Avec le recul je m’émerveille de voir combien cette vision, préfigurait ce qui allait venir, mes voyages dans les autres réalités et la nécessaire descente dans mes profondeurs suivis du début d’un grand nettoyage de mon mental par la résurgence d’un terrible souvenir enfoui, qu’il me fallait affronter sur mon chemin chamanique. Affrontement que l’on retrouve dans toutes les tradition, celui de l’universelle épreuve de l’affrontement avec les » démons », la rencontre d’avec le dragon gardien de la caverne ou se tient le trésor, ici en l’occurrence , non pas de l’or, mais une porte…vers d’autres mondes.
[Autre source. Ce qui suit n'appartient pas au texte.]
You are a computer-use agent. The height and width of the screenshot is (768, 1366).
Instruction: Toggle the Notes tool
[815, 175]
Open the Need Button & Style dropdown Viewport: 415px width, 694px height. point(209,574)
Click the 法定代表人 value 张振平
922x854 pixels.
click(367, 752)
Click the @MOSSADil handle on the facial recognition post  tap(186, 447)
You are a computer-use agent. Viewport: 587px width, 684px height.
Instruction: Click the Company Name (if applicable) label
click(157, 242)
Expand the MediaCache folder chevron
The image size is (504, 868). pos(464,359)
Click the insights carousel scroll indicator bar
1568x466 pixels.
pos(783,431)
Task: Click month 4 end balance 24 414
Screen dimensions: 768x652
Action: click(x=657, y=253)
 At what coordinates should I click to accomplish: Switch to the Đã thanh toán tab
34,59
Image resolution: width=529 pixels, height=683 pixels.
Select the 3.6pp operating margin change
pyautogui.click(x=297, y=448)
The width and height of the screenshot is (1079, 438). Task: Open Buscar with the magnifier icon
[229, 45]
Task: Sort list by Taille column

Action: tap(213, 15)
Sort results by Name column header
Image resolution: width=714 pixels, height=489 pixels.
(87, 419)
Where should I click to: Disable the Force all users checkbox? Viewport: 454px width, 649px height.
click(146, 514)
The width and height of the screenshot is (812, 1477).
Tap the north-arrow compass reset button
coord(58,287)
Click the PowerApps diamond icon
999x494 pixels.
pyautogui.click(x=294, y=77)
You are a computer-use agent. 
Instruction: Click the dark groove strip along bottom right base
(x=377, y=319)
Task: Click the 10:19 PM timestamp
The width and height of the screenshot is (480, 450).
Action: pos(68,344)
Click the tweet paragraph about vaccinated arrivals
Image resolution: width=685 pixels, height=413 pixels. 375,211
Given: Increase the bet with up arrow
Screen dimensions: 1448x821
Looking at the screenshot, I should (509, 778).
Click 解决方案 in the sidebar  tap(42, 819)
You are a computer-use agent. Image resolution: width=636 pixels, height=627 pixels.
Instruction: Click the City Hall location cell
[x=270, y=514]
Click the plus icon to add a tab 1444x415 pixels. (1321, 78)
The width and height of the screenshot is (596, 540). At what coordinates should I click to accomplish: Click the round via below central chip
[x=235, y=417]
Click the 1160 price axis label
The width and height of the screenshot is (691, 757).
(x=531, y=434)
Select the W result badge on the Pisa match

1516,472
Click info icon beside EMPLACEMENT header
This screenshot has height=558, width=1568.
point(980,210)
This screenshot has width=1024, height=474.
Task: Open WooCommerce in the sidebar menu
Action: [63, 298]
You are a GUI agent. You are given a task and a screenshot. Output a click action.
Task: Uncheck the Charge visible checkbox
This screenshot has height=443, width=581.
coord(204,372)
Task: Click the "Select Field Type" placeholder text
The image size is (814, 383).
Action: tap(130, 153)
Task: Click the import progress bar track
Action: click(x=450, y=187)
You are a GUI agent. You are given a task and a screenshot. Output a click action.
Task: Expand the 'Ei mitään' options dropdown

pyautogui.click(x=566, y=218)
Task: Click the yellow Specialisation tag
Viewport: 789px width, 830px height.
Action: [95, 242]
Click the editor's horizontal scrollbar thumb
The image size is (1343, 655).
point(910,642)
Je l’avais trouvée, lorsque j’avais 12 ans sur la plage d’une île où jadis se perpétra le grand massacre des baleines et cachalots et depuis elle ne m’avait plus quitté, jamais trop loin.
C’était une dent, celle d’un cachalot, une dent blanchie et usée, par les vagues du temps et de l’océan.
Ce jour là, 30 ans plus tard, alors que j’étais dans ma roulotte, la dent s’imposa à moi sous un jour et une puissance nouvelle.
Avec évidence, sans réfléchir, je la pris dans ma main, m’allongeait, fermait les yeux.
Immédiatement des images vinrent.

L’océan. Je flottais au large, loin de toute terre, bercé par le rythme doux de vagues paisibles, en cette zone frontière entre ciel et eau.
Près de moi me regardait un cachalot dont je ne voyait que la tête.
J’ai immédiatement su que j’étais en présence de ce que de nombreux peuple premiers appellent un animal de pouvoir.
Sans mot il me demanda s’il pouvait rester près de moi.
Son corps immense et puissant était luisant d’eau.
Son œil brillant d’une formidable puissance contenue me fixait.
Il plongea
Sans chercher à comprendre, acceptant le voyage je me trouvais à le suivre.
Descente.
Descendre vers l’abîme.
Descendre dans l’obscurité grandissante.
Je sentais sa présence qui jamais ne me quitta.
Descente. Descente.
Jusqu'à la plus totale obscurité.
Malgré ma complète cécité, je n’avais pas peur dans cette noirceur sans tache.
Le cachalot me fit comprendre que je regardais avec mon regard habituel, qu’il me fallait utiliser un autre regard.
Il m’invita à partager son regard.
Alors soudain, je vis s’illuminer l’abîme.
Tout ici resplendissait. L’abîme n’était pas d’ombre.
Il y avait de la vie qui dansait partout autour de moi.
L’obscurité n’était que limite du regard.
La dent toujours dans ma main, posée sur mon ventre, je me sentis empli de force et de lumière.
C’était là le don du cachalot.

L’animal de pouvoir n’est pas celui que l’on attend mais celui qui se présente à nous. Avec Force.

Je sais à présent que je pourrais l’appeler quand j’aurais besoin de son aide et qu’en attendant que mon propre regard s’ouvre, il me prêtera le sien lorsque je voyagerais en bas.